Inevitável, portanto, a utilização de técnicas online para a continuidade da promoção da educação de crianças e adultos, todavia a adaptação pedagógica para que estas funcionem adequadamente exigiu esforço de docentes e discentes de maneira que seus reflexos perpetuarão para além da pandemia da COVID-19. O aspecto social do ensino, a presença em sala de aula, o contato entre professores e alunos nunca havia sido tão valorizado até ter sido barrado. A educação, além do conteúdo programático, foi percebida pelos alunos e seus familiares, enquanto antes – por vezes – passava despercebida. Em contrapartida, as possibilidades da utilização da tecnologia aliada à aprendizagem abrem portas que não poderão mais ser fechadas.
Ou seja, as medidas de isolamento e distanciamento social afetaram a forma como a educação é percebida e modificaram diversos ideais pedagógicos tradicionais, mostrando alternativas diferentes para o estímulo da aprendizagem que deve ser vista como o processo complexo que é, envolvendo imensuráveis questões cognitivas e psicoemocionais. Além disso, com essa experiência, os professores foram forçados a se adaptar a um novo cenário fático, no qual as habilidades desenvolvidas permitirão que em caso de distanciamentos ou isolamentos sociais futuros tenhamos a continuidade do fornecimento de educação com maior fluidez e facilidade.

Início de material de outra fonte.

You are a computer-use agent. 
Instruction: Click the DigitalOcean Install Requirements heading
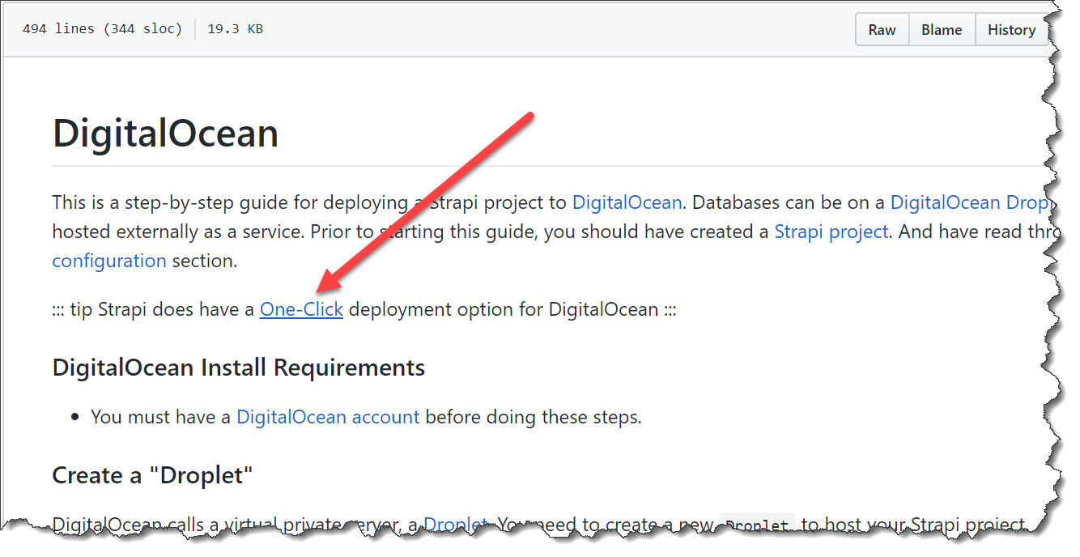(238, 367)
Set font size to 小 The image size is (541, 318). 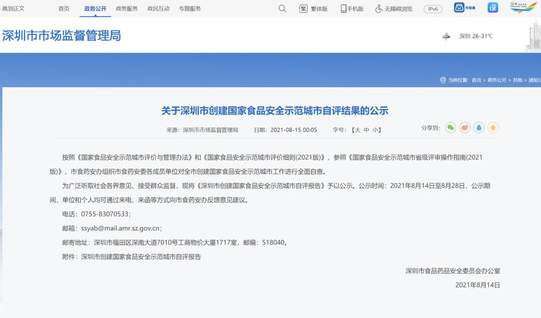[x=375, y=130]
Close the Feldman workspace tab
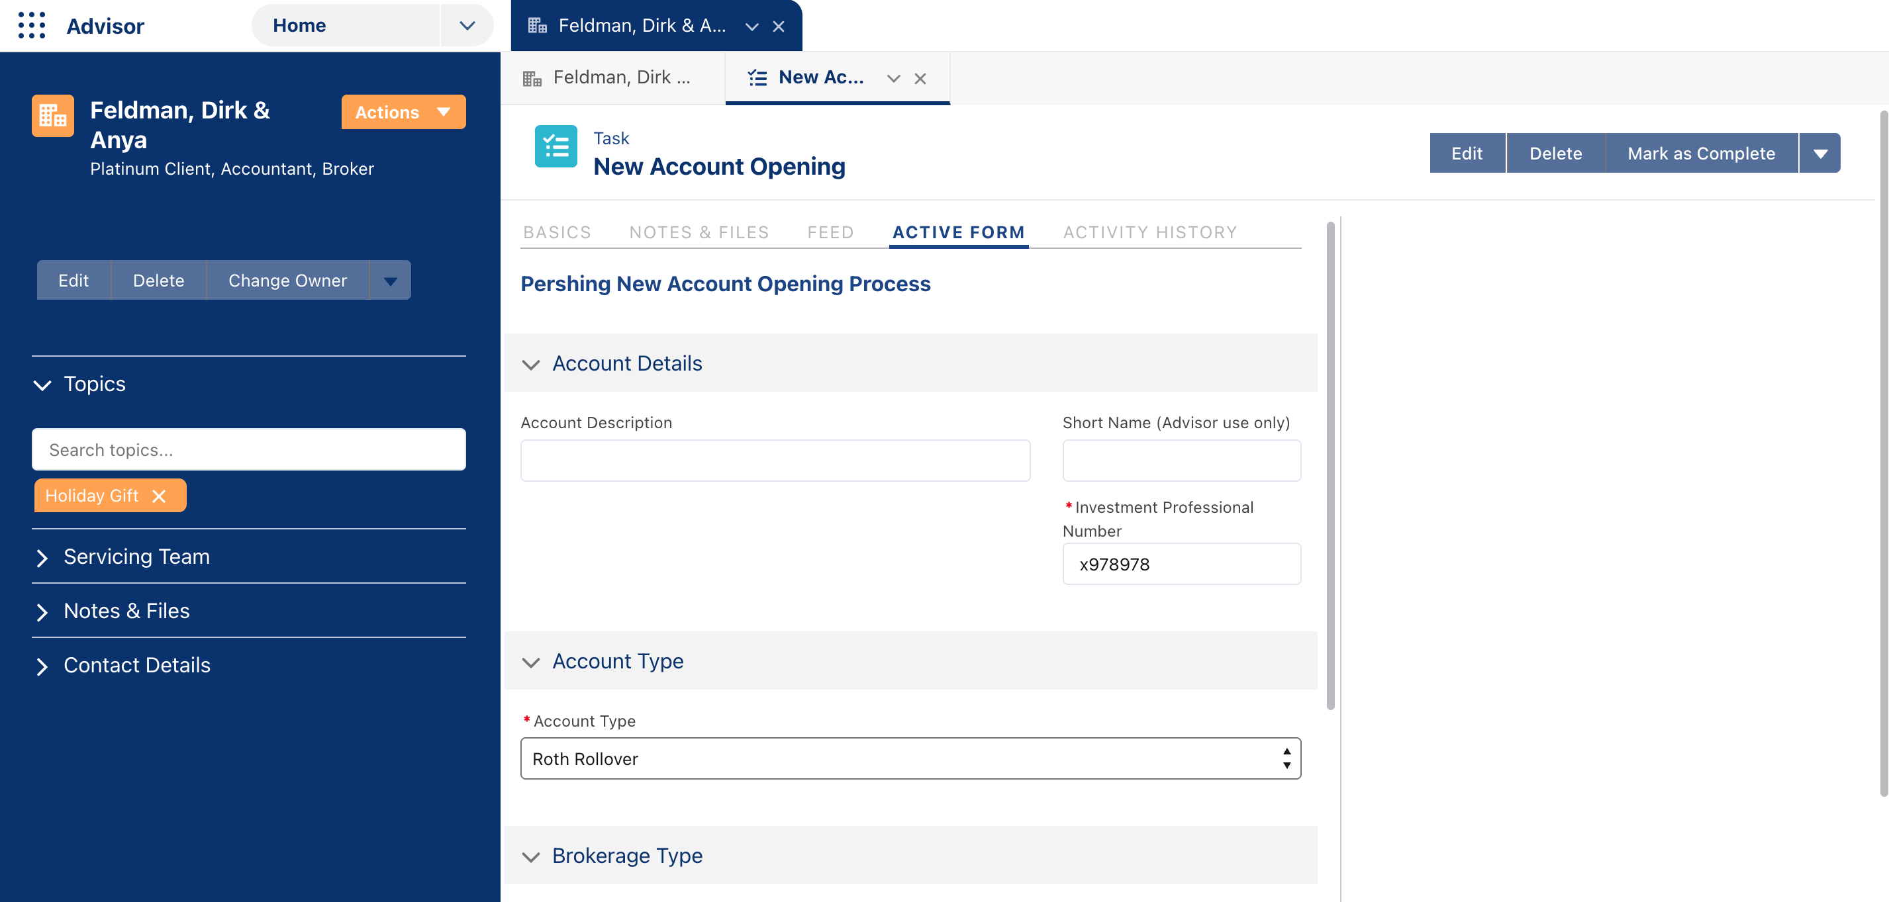The width and height of the screenshot is (1889, 902). 779,26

Em suma, a pandemia da COVID-19 afetou todos os setores em todas as localidades de maneiras e em graus diversos, gerando profundas transformações. A educação brasileira foi modificada de forma nuclear, com consequências imensuráveis no presente momento. Nunca antes se viu a necessidade do contato interpessoal para o desenvolvimento cognitivo quanto na atualidade, o desejo por conexão humana inerente à sociedade nunca esteve tanto em evidência e as consequências de sua ausência nunca foram percebidas coletivamente como são hoje.
Por fim, a certeza que se demonstra é que o país – à imagem do mundo – estará invariavelmente alterado quando da superação das atuais circunstâncias e os problemas dela advindos, com os quais já se arca no presente momento, perdurarão por alongado período de tempo e o ensino é perfeito exemplo disso. Afinal, a socialização na humanidade é fruto da educação, grande responsável pela formação individual dos cidadãos, frente a tantas alterações nesta, talvez já se possa dizer que os estudantes que enfrentam e enfrentaram o desafio da aprendizagem no cenário pandêmico também sairão deste período alterados internamente.